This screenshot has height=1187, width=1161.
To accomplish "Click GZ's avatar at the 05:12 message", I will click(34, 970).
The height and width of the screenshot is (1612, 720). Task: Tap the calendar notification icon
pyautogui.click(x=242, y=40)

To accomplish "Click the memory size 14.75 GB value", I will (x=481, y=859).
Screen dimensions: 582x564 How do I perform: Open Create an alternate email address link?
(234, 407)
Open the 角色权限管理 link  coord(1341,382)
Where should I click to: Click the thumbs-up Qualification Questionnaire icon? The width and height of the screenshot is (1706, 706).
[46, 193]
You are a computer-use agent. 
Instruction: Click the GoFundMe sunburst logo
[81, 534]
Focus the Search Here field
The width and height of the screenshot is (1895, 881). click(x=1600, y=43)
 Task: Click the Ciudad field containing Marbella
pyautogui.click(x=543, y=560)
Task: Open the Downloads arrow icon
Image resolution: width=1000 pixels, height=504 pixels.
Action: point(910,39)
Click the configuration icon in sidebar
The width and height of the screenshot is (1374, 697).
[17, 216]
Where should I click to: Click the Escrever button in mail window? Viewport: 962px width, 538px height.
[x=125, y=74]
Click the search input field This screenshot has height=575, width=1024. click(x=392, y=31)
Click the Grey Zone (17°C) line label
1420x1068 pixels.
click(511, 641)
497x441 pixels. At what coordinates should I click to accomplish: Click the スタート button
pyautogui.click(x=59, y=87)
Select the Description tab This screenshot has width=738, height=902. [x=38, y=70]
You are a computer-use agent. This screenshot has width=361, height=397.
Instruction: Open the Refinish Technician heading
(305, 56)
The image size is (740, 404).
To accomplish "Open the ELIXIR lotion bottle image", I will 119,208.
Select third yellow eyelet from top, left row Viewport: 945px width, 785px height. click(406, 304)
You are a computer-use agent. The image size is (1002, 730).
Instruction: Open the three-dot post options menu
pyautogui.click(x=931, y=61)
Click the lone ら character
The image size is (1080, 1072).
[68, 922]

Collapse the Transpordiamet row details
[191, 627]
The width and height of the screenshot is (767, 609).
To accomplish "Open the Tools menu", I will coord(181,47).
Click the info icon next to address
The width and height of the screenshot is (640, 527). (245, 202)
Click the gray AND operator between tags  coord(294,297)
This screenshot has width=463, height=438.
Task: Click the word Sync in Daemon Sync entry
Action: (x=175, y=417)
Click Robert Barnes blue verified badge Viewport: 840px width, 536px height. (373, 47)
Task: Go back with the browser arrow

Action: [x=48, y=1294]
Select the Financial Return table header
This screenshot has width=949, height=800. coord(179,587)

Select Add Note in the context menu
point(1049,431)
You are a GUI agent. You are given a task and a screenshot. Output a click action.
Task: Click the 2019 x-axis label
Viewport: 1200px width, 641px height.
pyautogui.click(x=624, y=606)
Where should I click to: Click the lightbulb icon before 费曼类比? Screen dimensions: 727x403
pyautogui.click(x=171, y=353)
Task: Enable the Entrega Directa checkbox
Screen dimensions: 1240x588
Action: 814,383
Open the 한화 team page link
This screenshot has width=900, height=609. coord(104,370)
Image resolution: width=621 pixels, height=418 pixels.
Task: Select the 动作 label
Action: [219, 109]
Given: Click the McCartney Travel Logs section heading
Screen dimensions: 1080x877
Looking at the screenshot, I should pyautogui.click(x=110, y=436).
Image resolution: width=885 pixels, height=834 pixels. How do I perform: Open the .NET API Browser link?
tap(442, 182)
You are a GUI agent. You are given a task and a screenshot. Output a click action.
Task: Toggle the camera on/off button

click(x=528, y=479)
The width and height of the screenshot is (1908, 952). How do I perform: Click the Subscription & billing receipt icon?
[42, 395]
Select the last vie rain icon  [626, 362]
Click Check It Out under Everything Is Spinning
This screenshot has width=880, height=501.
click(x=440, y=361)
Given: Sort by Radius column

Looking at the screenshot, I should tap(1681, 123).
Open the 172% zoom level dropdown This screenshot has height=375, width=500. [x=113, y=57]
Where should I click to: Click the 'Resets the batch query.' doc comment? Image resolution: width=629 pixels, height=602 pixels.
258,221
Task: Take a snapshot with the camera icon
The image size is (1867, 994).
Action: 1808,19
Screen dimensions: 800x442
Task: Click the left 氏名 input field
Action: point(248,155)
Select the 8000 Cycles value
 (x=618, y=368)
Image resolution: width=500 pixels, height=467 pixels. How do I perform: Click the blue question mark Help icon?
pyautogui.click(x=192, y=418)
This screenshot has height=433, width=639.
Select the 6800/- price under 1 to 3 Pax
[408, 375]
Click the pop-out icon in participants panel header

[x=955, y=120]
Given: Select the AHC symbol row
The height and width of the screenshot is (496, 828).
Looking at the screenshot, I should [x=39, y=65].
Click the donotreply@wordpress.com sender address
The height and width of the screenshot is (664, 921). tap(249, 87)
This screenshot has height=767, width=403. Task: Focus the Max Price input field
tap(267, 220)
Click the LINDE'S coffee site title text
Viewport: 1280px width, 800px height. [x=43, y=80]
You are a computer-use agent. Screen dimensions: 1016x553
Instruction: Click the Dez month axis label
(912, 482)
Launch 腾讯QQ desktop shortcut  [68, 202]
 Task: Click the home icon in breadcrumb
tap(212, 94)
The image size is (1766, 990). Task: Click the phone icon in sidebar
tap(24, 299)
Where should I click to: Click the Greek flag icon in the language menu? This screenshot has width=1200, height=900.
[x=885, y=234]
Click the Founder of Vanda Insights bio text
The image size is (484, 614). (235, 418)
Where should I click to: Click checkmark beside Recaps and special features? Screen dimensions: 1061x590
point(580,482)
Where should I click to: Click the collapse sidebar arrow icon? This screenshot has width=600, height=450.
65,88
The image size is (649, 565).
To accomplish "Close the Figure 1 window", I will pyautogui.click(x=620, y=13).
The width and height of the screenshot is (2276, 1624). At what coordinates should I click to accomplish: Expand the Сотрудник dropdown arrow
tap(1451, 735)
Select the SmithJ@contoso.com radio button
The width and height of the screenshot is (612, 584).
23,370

### WORK INSTRUCTIONS
Would you output every line of the listing exactly as given?

### YOUR SOLUTION
This screenshot has height=1187, width=1161.
To accomplish "Click GZ's avatar at the 05:12 message", I will click(34, 970).
The height and width of the screenshot is (1612, 720). Task: Tap the calendar notification icon
pyautogui.click(x=242, y=40)

To accomplish "Click the memory size 14.75 GB value", I will (x=481, y=859).
Screen dimensions: 582x564 How do I perform: Open Create an alternate email address link?
(234, 407)
Open the 角色权限管理 link  coord(1341,382)
Where should I click to: Click the thumbs-up Qualification Questionnaire icon? The width and height of the screenshot is (1706, 706).
[46, 193]
You are a computer-use agent. 
Instruction: Click the GoFundMe sunburst logo
[81, 534]
Focus the Search Here field
The width and height of the screenshot is (1895, 881). click(x=1600, y=43)
 Task: Click the Ciudad field containing Marbella
pyautogui.click(x=543, y=560)
Task: Open the Downloads arrow icon
Image resolution: width=1000 pixels, height=504 pixels.
Action: point(910,39)
Click the configuration icon in sidebar
The width and height of the screenshot is (1374, 697).
[17, 216]
Where should I click to: Click the Escrever button in mail window? Viewport: 962px width, 538px height.
[x=125, y=74]
Click the search input field This screenshot has height=575, width=1024. click(x=392, y=31)
Click the Grey Zone (17°C) line label
1420x1068 pixels.
click(511, 641)
497x441 pixels. At what coordinates should I click to accomplish: Click the スタート button
pyautogui.click(x=59, y=87)
Select the Description tab This screenshot has width=738, height=902. [x=38, y=70]
You are a computer-use agent. This screenshot has width=361, height=397.
Instruction: Open the Refinish Technician heading
(305, 56)
The image size is (740, 404).
To accomplish "Open the ELIXIR lotion bottle image", I will 119,208.
Select third yellow eyelet from top, left row Viewport: 945px width, 785px height. click(406, 304)
You are a computer-use agent. The image size is (1002, 730).
Instruction: Open the three-dot post options menu
pyautogui.click(x=931, y=61)
Click the lone ら character
The image size is (1080, 1072).
[68, 922]

Collapse the Transpordiamet row details
[191, 627]
The width and height of the screenshot is (767, 609).
To accomplish "Open the Tools menu", I will coord(181,47).
Click the info icon next to address
The width and height of the screenshot is (640, 527). (245, 202)
Click the gray AND operator between tags  coord(294,297)
This screenshot has width=463, height=438.
Task: Click the word Sync in Daemon Sync entry
Action: (x=175, y=417)
Click Robert Barnes blue verified badge Viewport: 840px width, 536px height. (373, 47)
Task: Go back with the browser arrow

Action: [x=48, y=1294]
Select the Financial Return table header
This screenshot has width=949, height=800. coord(179,587)

Select Add Note in the context menu
point(1049,431)
You are a GUI agent. You are given a task and a screenshot. Output a click action.
Task: Click the 2019 x-axis label
Viewport: 1200px width, 641px height.
pyautogui.click(x=624, y=606)
Where should I click to: Click the lightbulb icon before 费曼类比? Screen dimensions: 727x403
pyautogui.click(x=171, y=353)
Task: Enable the Entrega Directa checkbox
Screen dimensions: 1240x588
Action: 814,383
Open the 한화 team page link
This screenshot has width=900, height=609. coord(104,370)
Image resolution: width=621 pixels, height=418 pixels.
Task: Select the 动作 label
Action: [219, 109]
Given: Click the McCartney Travel Logs section heading
Screen dimensions: 1080x877
Looking at the screenshot, I should pyautogui.click(x=110, y=436).
Image resolution: width=885 pixels, height=834 pixels. How do I perform: Open the .NET API Browser link?
tap(442, 182)
You are a GUI agent. You are given a task and a screenshot. Output a click action.
Task: Toggle the camera on/off button

click(x=528, y=479)
The width and height of the screenshot is (1908, 952). How do I perform: Click the Subscription & billing receipt icon?
[42, 395]
Select the last vie rain icon  [626, 362]
Click Check It Out under Everything Is Spinning
This screenshot has width=880, height=501.
click(x=440, y=361)
Given: Sort by Radius column

Looking at the screenshot, I should tap(1681, 123).
Open the 172% zoom level dropdown This screenshot has height=375, width=500. [x=113, y=57]
Where should I click to: Click the 'Resets the batch query.' doc comment? Image resolution: width=629 pixels, height=602 pixels.
258,221
Task: Take a snapshot with the camera icon
The image size is (1867, 994).
Action: 1808,19
Screen dimensions: 800x442
Task: Click the left 氏名 input field
Action: point(248,155)
Select the 8000 Cycles value
 (x=618, y=368)
Image resolution: width=500 pixels, height=467 pixels. How do I perform: Click the blue question mark Help icon?
pyautogui.click(x=192, y=418)
This screenshot has height=433, width=639.
Select the 6800/- price under 1 to 3 Pax
[408, 375]
Click the pop-out icon in participants panel header

[x=955, y=120]
Given: Select the AHC symbol row
The height and width of the screenshot is (496, 828).
Looking at the screenshot, I should [x=39, y=65].
Click the donotreply@wordpress.com sender address
The height and width of the screenshot is (664, 921). tap(249, 87)
This screenshot has height=767, width=403. Task: Focus the Max Price input field
tap(267, 220)
Click the LINDE'S coffee site title text
Viewport: 1280px width, 800px height. [x=43, y=80]
You are a computer-use agent. Screen dimensions: 1016x553
Instruction: Click the Dez month axis label
(912, 482)
Launch 腾讯QQ desktop shortcut  [68, 202]
 Task: Click the home icon in breadcrumb
tap(212, 94)
The image size is (1766, 990). Task: Click the phone icon in sidebar
tap(24, 299)
Where should I click to: Click the Greek flag icon in the language menu? This screenshot has width=1200, height=900.
[x=885, y=234]
Click the Founder of Vanda Insights bio text
The image size is (484, 614). (235, 418)
Where should I click to: Click checkmark beside Recaps and special features? Screen dimensions: 1061x590
point(580,482)
Where should I click to: Click the collapse sidebar arrow icon? This screenshot has width=600, height=450.
65,88
The image size is (649, 565).
To accomplish "Close the Figure 1 window", I will pyautogui.click(x=620, y=13).
The width and height of the screenshot is (2276, 1624). At what coordinates should I click to accomplish: Expand the Сотрудник dropdown arrow
tap(1451, 735)
Select the SmithJ@contoso.com radio button
The width and height of the screenshot is (612, 584).
23,370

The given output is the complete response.